Genellikle de Keçecizade İzzet Molla diye de anılır!
YORUMLAR
Hocam.
Ne hoş bir anı ve içine serpiştirilmiş anektodlar. Büyük bir haz alarak okudum.
Keçecizade İzzet Molla'nın Yeniçeri ocağının kaldırılmasıyla ilgili olarak yazdığı ve ebced hesabıyla Yeniçeri Ocağının kaldırılış tarihini işaret ettiği dörtlüğü de tarihe geçmiştir ki mutlaka bilirsiniz:
Tecemmü eyledi Meydan-ı lahhme
Edip küfrân-ı nimet nice baği
Koyup kaldırmadan ikide birde
Kazan devrildi söndürdü ocaği
Allah gani gani rahmet eylesin.
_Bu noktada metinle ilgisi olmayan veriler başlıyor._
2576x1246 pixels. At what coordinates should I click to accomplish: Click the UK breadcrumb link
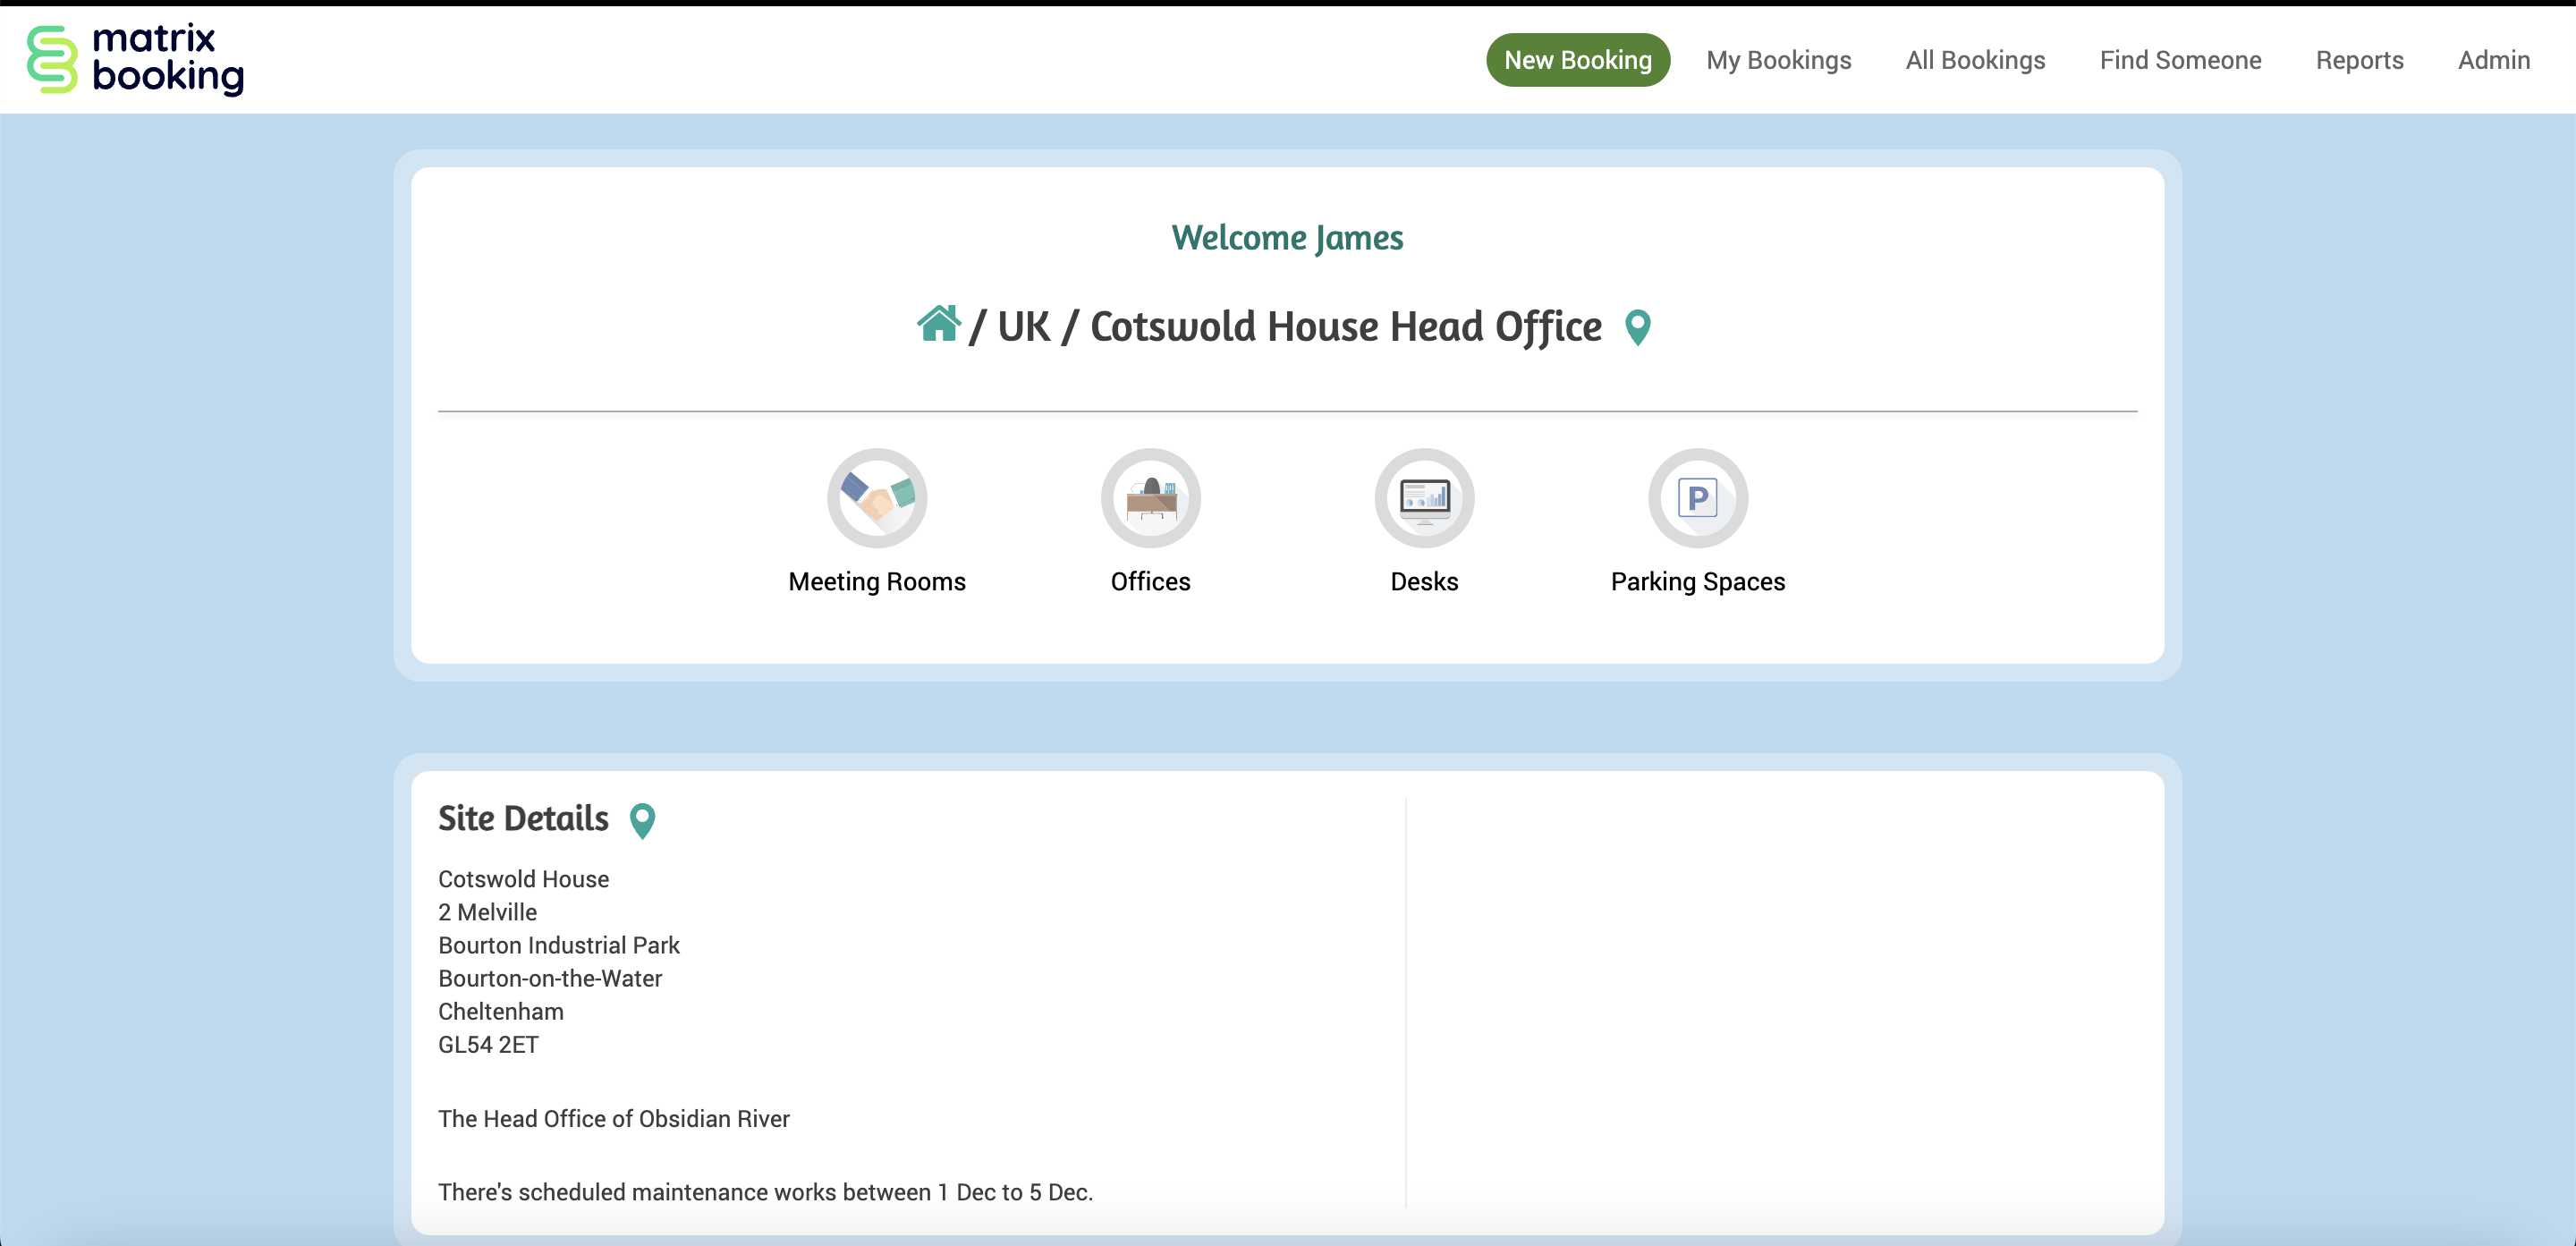tap(1023, 327)
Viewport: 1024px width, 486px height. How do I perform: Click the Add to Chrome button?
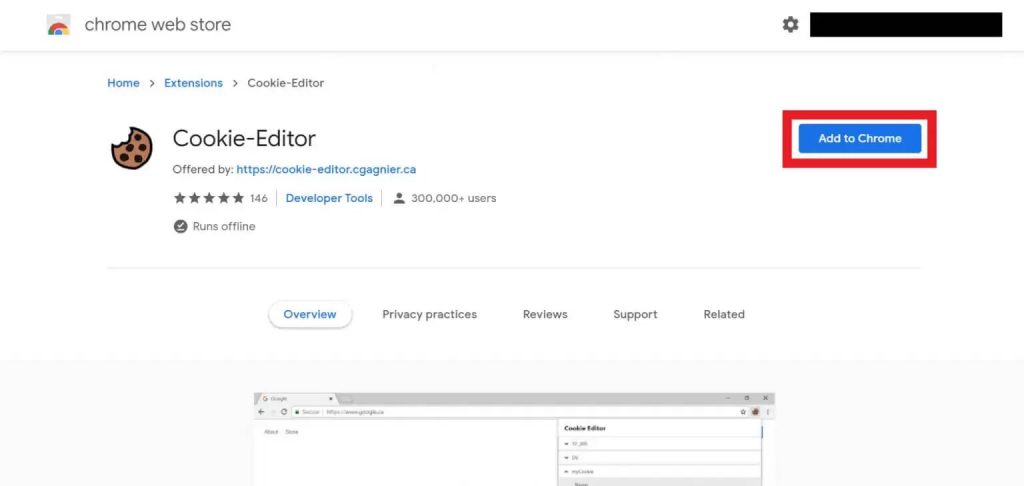pos(859,138)
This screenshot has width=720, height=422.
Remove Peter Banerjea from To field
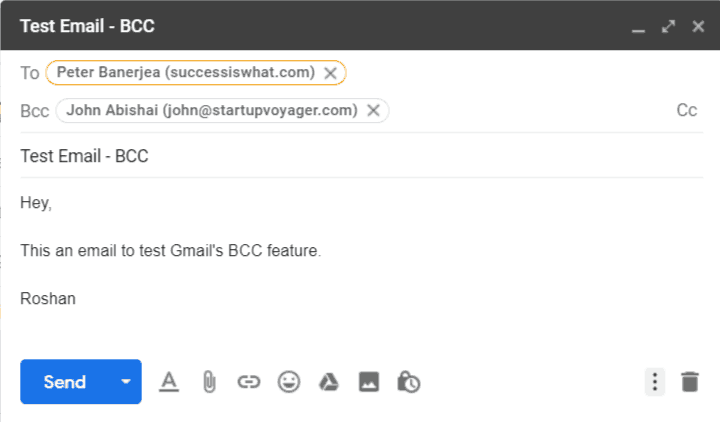(331, 73)
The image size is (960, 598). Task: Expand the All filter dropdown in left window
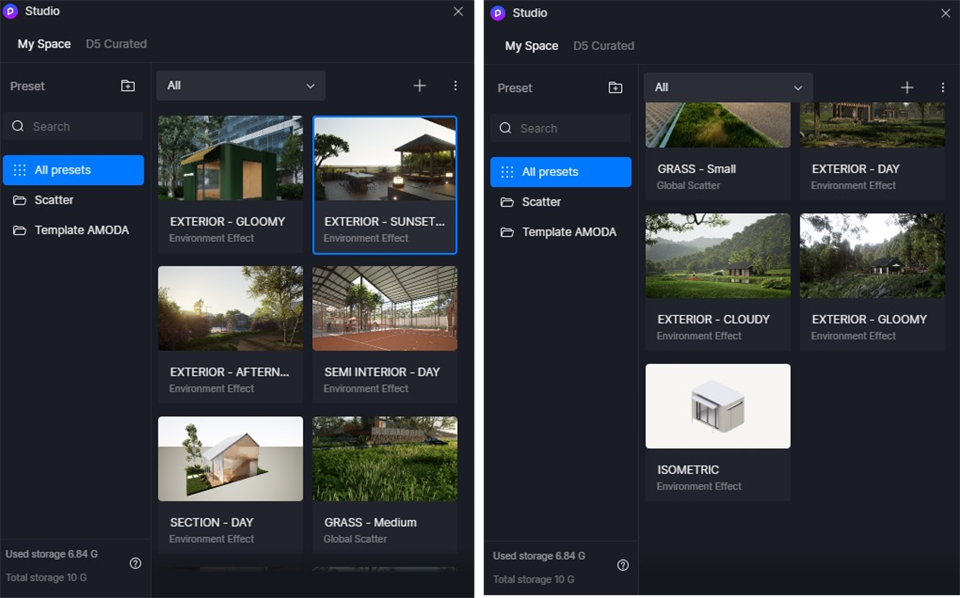(240, 86)
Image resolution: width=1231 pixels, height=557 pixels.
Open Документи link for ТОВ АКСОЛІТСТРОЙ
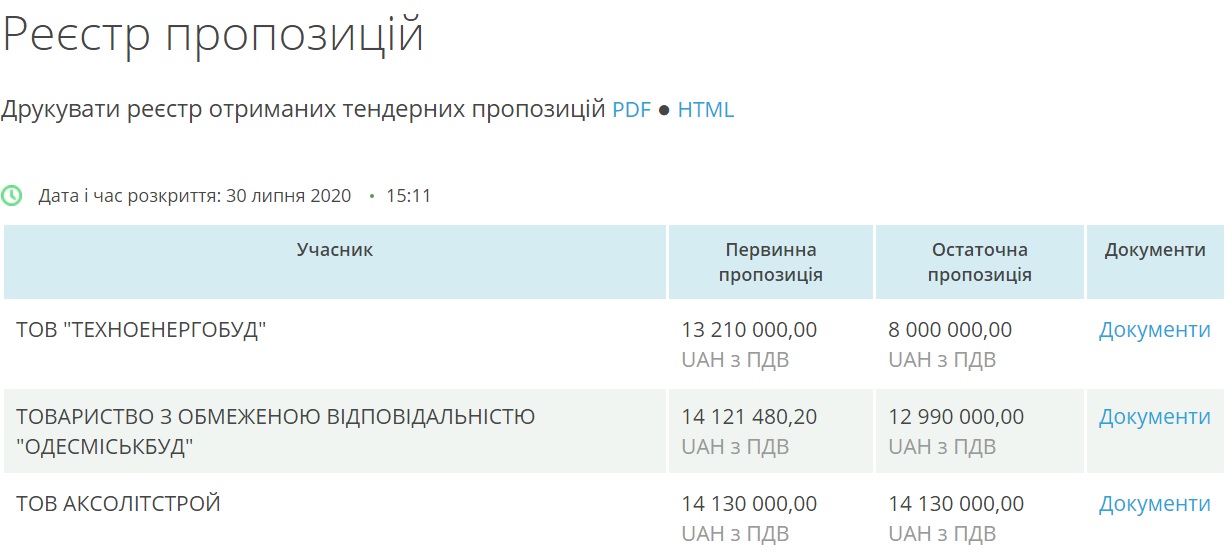(x=1154, y=504)
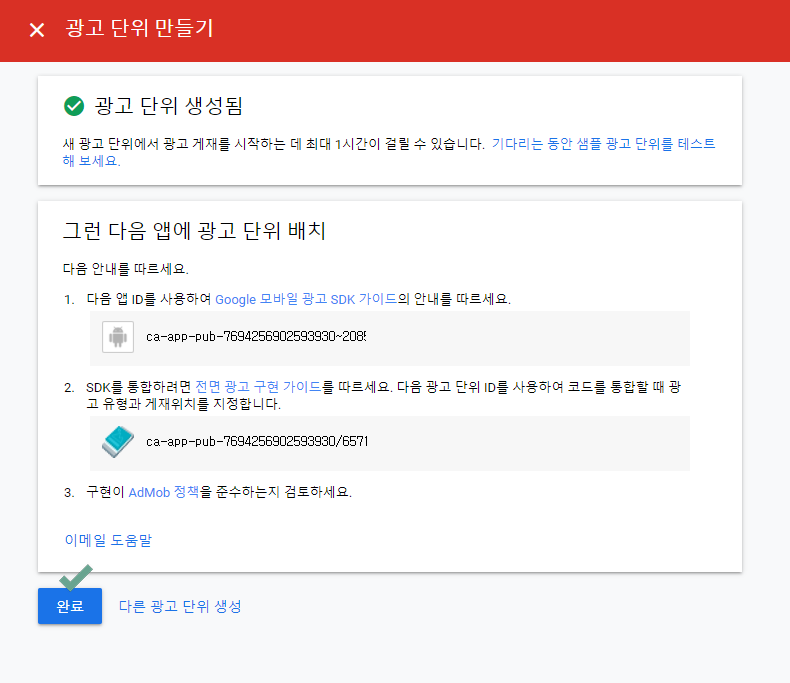Click the Android robot app icon
The width and height of the screenshot is (790, 683).
[x=118, y=338]
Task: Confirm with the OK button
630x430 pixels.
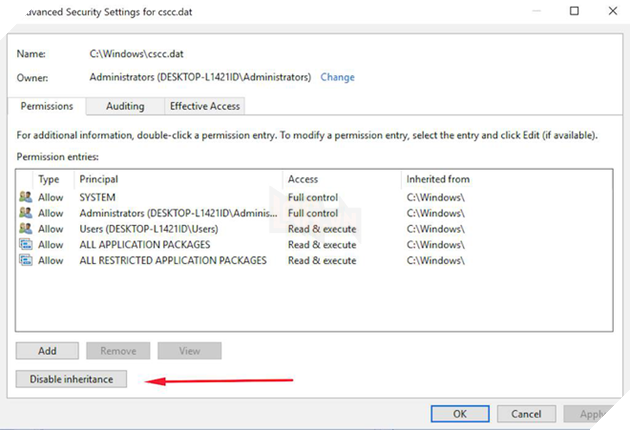Action: tap(459, 413)
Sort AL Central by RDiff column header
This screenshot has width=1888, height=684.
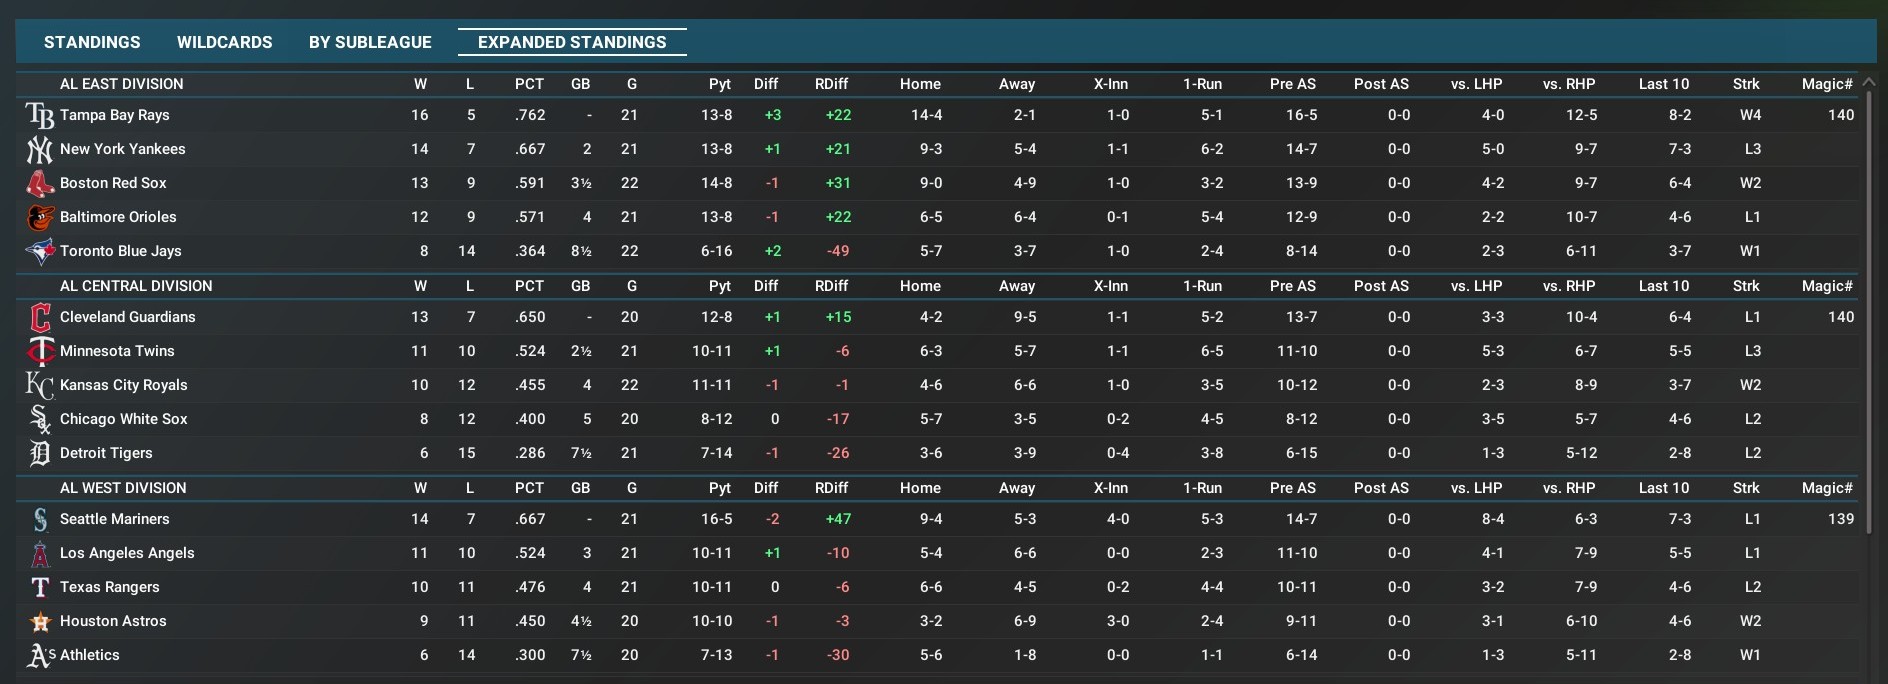(831, 286)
Maalesef değeri bilinmemiş bir devlet adamıymış.
Selam ve sevgilerimle.
sabri ayçiçek
Tabi ki sohbetin tadı da bir başka.
Gençliğimizde "her şey değişir" diye ezberimiz olmuştu.Lakin bu doğru değil."Geçmiş,değişmeyen gerçeğimizdir".diyerek tarihi anlamak /anlamlandırmak güzel.
Yapmaya çalıştığım tam da bu.Bir tür geçmişe yolculuk....Selam ve güzel gün dileğimle.